Pulling it together took maybe a day all told, mostly sitting in airplanes. It was immensely enjoyable, and from a purely rhetorical/tutorial/stylistic point of view, I think XML-SW works better than most of its component parts (with the possible exception of xml:base, a remarkably graceful piece of work). Among other things:
All the endless circumlocutions around parameter entities: gone. "For interoperability": gone. The attribute value normalization and line-end handling migrate into the infoset, where they belong. xml:base goes with xml:lang and xml:space into a section about reserved attributes. Namespaces go into the discussion of elements and attributes, where they belong. "standalone=": gone. There's a nice "other markup" section for comments, PIs, and a vestigial doctype declaration. The vestigial doctype is defined purely syntactically and has no internal subset - a low-cost way to let people do DTD validation with XML 1.0 processors. The conformance section has real content, including the error-handling, which has migrated out of its awkward home in the definitions list. All the links out of infoset and namespaces are internal.
There are a million stylistic cleanups, ranging from bookkeeping - all example URIs are from example.com - to the excision of rhetorical tumors - there is no discussion of the relationship of namespaces to sets.
Aside from the massive change in losing DTDs & entities, I hope there are no other normative or semantic changes between XML-SW and the specs that went into it. If there are, that's a bug. The temptation to introduce JUST A FEW little obvious improvements that nobody could possibly disagree with is overwhelming, but that is a slippery slope leading into the most noisome of ratholes.
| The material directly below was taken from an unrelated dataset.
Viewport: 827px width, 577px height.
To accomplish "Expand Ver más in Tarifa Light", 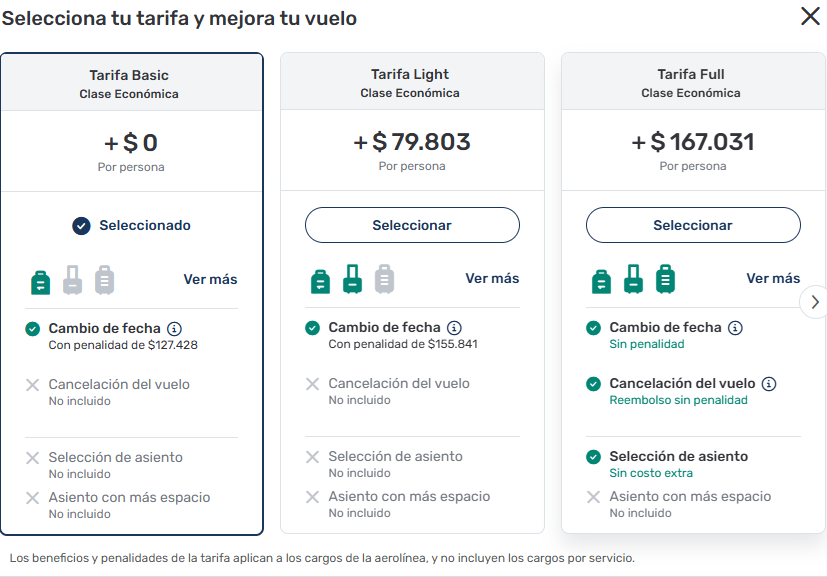I will [492, 279].
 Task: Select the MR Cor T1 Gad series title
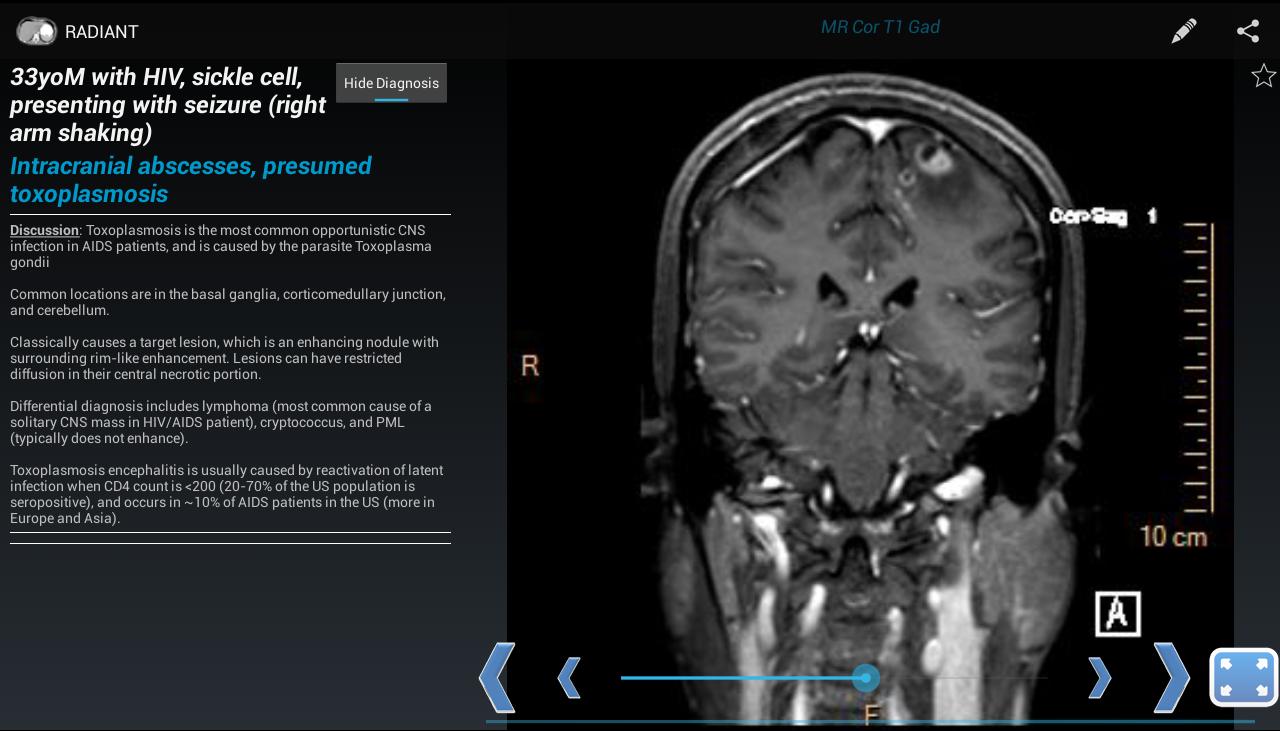click(880, 27)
Put another way, data and software that conform to XML-SW, aside from the difficult question of what goes in <?xml version="?", should in all respects conform to all the W3C recommendations that went into it.
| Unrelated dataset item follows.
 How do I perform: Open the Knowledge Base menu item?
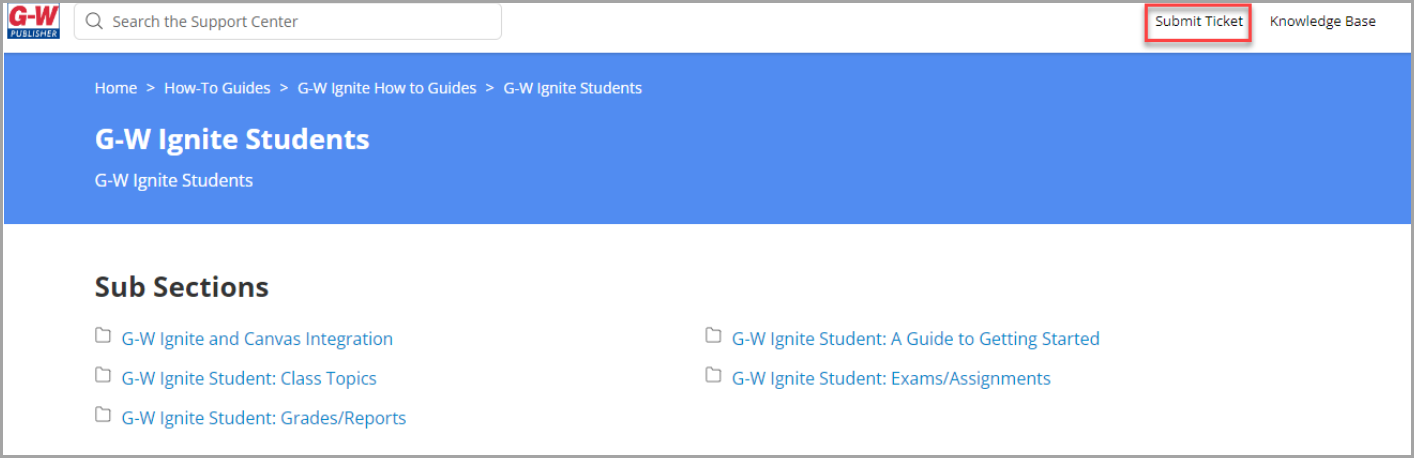click(x=1322, y=21)
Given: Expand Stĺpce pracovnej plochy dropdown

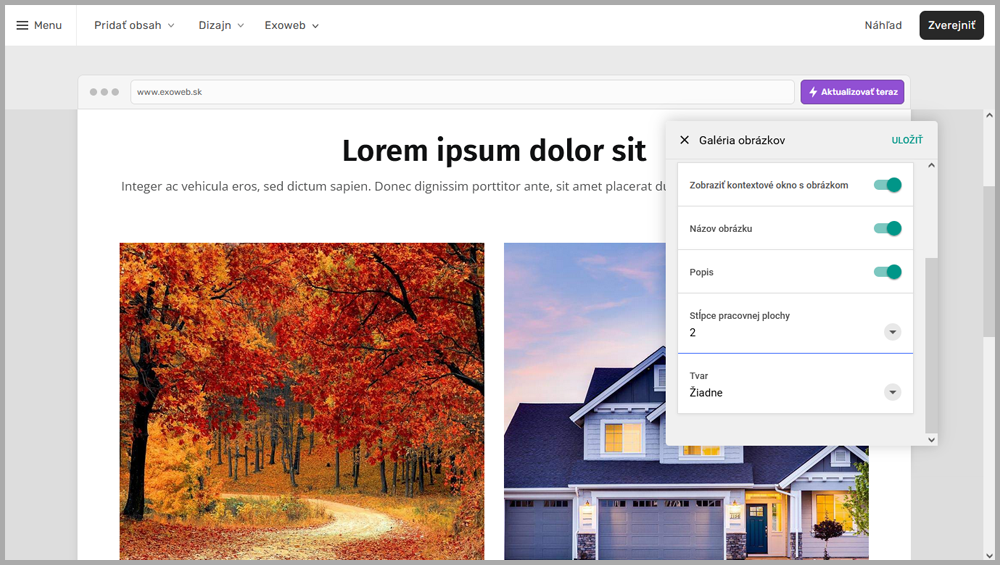Looking at the screenshot, I should pos(892,332).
One or two people have favored me with feedback and suggestions; they have my thanks but I won't mention their names here, as nobody so far - not even me - has taken the stand that this is a good idea.
Unfinished work: - roll in the improved character and name definitions from Blueberry. - link-check; there are almost certainly a few broken links - Turn XML-SW into an XML-SW document; currently it has an internal subset and the XSLT formatter relies on ID attributes. Then again, the first few drafts of the XML spec were actually SGML.